The Nasdaq is now officially in a bear market as defined by a 20% decline from the highs, while the S&P 500 and Dow Jones indices are in corrections, with losses greater than 10%.  The Russian invasion of Ukraine and the economic sanctions brought against Russia in response are a major deal for the global economy.   It’s unbelievable how quickly things have escalated.  Russia is a major producer of essential commodities such as oil and natural gas, and these economic sanctions are far beyond what we have seen before.  Unsurprisingly, the result is sky high energy and food prices, dramatically worsening the highest inflation we have seen since the early 1980’s.

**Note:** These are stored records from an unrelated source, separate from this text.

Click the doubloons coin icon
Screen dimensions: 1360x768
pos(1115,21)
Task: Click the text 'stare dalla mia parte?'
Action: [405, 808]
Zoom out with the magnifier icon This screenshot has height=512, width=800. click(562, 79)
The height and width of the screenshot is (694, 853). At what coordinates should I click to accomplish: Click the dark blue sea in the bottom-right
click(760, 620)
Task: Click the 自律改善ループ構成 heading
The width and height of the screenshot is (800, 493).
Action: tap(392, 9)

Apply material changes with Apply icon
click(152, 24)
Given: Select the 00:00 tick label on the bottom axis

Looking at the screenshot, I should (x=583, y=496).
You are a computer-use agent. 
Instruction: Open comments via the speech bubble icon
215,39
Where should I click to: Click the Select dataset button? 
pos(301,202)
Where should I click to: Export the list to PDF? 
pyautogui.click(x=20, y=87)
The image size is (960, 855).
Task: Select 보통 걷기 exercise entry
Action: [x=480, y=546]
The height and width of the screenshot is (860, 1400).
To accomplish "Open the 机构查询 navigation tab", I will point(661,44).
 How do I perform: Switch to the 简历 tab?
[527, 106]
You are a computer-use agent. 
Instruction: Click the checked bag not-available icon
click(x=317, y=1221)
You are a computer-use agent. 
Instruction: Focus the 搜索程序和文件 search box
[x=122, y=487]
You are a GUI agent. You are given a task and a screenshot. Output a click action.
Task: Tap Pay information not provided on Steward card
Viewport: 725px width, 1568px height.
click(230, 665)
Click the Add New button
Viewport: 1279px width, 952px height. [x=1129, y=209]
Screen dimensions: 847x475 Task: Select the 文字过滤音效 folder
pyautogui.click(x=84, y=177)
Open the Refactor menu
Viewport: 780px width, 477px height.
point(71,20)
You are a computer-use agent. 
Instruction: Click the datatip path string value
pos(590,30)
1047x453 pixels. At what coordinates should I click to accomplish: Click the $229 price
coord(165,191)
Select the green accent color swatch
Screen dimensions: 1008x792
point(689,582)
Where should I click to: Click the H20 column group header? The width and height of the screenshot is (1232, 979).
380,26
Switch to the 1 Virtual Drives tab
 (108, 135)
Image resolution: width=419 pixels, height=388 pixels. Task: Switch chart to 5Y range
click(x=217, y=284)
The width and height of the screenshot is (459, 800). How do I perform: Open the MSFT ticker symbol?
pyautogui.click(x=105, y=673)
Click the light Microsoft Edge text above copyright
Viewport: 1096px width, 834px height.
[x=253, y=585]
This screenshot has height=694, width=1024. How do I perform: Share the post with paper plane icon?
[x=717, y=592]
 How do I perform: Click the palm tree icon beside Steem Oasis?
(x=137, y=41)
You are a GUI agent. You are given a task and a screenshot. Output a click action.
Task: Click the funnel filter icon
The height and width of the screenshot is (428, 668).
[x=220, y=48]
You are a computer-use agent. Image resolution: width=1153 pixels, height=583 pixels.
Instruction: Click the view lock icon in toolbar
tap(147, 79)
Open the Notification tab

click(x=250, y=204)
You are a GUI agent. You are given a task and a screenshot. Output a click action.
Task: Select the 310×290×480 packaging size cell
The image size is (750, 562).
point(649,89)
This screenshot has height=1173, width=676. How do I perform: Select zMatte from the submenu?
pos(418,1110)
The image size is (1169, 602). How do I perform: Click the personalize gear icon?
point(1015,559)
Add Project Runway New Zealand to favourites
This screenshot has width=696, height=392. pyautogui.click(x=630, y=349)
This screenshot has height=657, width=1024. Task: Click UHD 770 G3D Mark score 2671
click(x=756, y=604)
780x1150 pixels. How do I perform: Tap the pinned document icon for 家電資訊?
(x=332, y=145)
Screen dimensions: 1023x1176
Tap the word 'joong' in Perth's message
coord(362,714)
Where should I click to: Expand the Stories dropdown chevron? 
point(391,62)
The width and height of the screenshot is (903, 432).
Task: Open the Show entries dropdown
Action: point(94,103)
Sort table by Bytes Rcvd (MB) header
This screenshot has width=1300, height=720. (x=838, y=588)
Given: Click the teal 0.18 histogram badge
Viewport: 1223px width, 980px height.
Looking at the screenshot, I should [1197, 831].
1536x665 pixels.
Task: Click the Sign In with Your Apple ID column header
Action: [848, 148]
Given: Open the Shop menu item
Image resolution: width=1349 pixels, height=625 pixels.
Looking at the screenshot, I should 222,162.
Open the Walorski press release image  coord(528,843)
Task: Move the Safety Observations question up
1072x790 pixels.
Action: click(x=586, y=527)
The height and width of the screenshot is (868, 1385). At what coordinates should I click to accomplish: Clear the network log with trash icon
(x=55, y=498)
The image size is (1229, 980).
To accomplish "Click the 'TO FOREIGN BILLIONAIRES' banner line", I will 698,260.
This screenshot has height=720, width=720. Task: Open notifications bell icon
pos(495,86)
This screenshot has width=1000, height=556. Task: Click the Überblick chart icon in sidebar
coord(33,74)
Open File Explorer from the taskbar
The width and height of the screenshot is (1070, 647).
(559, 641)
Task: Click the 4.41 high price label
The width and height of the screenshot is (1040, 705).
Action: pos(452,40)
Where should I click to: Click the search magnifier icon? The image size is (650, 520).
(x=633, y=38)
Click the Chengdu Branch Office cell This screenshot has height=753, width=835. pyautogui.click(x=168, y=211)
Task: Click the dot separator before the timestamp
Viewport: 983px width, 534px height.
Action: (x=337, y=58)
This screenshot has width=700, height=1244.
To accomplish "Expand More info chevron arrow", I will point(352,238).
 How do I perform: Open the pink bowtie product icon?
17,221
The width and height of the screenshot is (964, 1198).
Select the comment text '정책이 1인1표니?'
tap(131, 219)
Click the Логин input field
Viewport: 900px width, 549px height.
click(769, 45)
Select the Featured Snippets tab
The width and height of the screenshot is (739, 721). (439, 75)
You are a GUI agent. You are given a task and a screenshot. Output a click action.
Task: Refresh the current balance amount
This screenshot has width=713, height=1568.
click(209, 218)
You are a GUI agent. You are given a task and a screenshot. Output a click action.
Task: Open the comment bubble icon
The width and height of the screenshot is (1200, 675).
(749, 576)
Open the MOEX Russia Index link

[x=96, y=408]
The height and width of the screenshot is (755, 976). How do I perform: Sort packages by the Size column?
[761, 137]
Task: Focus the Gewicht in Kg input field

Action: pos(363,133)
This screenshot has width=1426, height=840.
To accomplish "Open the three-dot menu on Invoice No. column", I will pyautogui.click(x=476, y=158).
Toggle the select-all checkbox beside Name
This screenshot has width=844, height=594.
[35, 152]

This is a very dangerous conflict with extremely high stakes, being that the primary player is a major nuclear power.  What concerns me is that I don’t see an easy path to a resolution after how much damage has already been done.  Russia’s aggression into Ukraine’s capital is extremely provocative, while the West’s scorched earth sanctions have devastated the Russian economy. Putin has a lot on the line after taking so much damage with this disastrous decision to invade. There doesn’t seem to be an exit where he can save any face, barring sadly taking Kiev and negotiating from a perceived position of power, so my fear in the short-term is that things are likely to escalate.  NATO countries are discussing providing aircraft and bases for Ukraine, which Russia says would constitute an act of aggression.  Obviously any conflict extending beyond Ukraine would raise the stakes materially.  I don’t know how this will play out, as I truly thought there was an opportunity for a peaceful resolution, but it looks like things will get worse before it gets better as things stand now.

From an investment standpoint, I believe we are very well positioned given the circumstances.  All year we have been writing about taking a very conservative approach, selling put options way out of the money, while also incorporating covered calls on our long positions.  This has us in a very good position where if all our stocks ended the year right where they are now, we would still end up quite positive on the year, despite what is now a bear market.  Volatility has gone through the roof so most options are a lot more expensive, but at expiration, volatility and time value go to zero and that is where you will see the full benefit of the strategy.  We’ve been able to harvest some profitable investments in energy, defense, and gold stocks, which we can redeploy into some of these names that have gotten really cheap.

Friday’s jobs report was excellent and the unemployment rate is extremely low.  As Covid-19 fades, people are out and about spending money.  If we can get a sustained cease fire, we could see a strong recovery in stocks.  We’ve had big positions in companies such as Exxon, Cleveland Cliffs, Kinder Morgan, Enterprise Product Partners and Barrick Gold.  All these companies are benefiting from these higher commodity prices.  We recently took advantage of the big rally in Defense Contractors Lockheed Martin and Northrop Grumman, as they reached our target prices.  AGO and MBI continue to perform well, as Puerto Rico’s restructuring of debt marches on.  Municipal finances haven’t been this strong in decades thanks to all the stimulus money from the last few years/  There is a key court day coming up later in March, which if all goes well, should be very good for those stocks.

AIG reported an amazing earnings report a few weeks back and the stock traded comfortably in the $60’s, only to fall to the mid $50’s today.  The business is operating the best it has since the early 2000’s, and this should be a fantastic year for it.  Banks have pulled back a lot over the last two weeks, with many such as Citigroup trading at huge discounts to any conservative estimate of liquidation value.  It has always paid off for us owning these stocks at these levels, and I think the upside is quite substantial.  Our portfolios have very high dividend yields, which are quite secure.  The underlying companies can buy back their own stock at these cheaper levels.  In summation, we are built well for this type of environment.

As terrible and tragic as the situation in Ukraine is, from a strictly economic standpoint, this is nothing like we saw in 2020 when much of the global economy was paralyzed, but it is significant due to the inflationary impact.  Let’s pray for peace as soon as possible.  Barring a nuclear escalation or a true World War, we should be in quite good shape and I’m very glad we structured things conservatively going into this.